§ **WRITTEN PROBLEM**:
Put the entries from the line containing "Bookbag (616, 50)" through the last entry into a JSON list of strings, one string per line, leaving out blank lines and any other entries.

§ **DATASET RECORDS**:
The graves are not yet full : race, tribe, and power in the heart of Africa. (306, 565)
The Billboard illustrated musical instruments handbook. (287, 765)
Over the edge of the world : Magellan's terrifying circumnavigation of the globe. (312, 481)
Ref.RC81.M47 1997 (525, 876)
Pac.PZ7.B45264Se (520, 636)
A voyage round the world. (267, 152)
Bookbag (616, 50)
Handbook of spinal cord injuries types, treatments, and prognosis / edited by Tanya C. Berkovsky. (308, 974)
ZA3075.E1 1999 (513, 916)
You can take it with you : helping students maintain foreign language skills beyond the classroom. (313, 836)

§ **EXERCISE OUTPUT**:
[
  "Bookbag (616, 50)",
  "Handbook of spinal cord injuries types, treatments, and prognosis / edited by Tanya C. Berkovsky. (308, 974)",
  "ZA3075.E1 1999 (513, 916)",
  "You can take it with you : helping students maintain foreign language skills beyond the classroom. (313, 836)"
]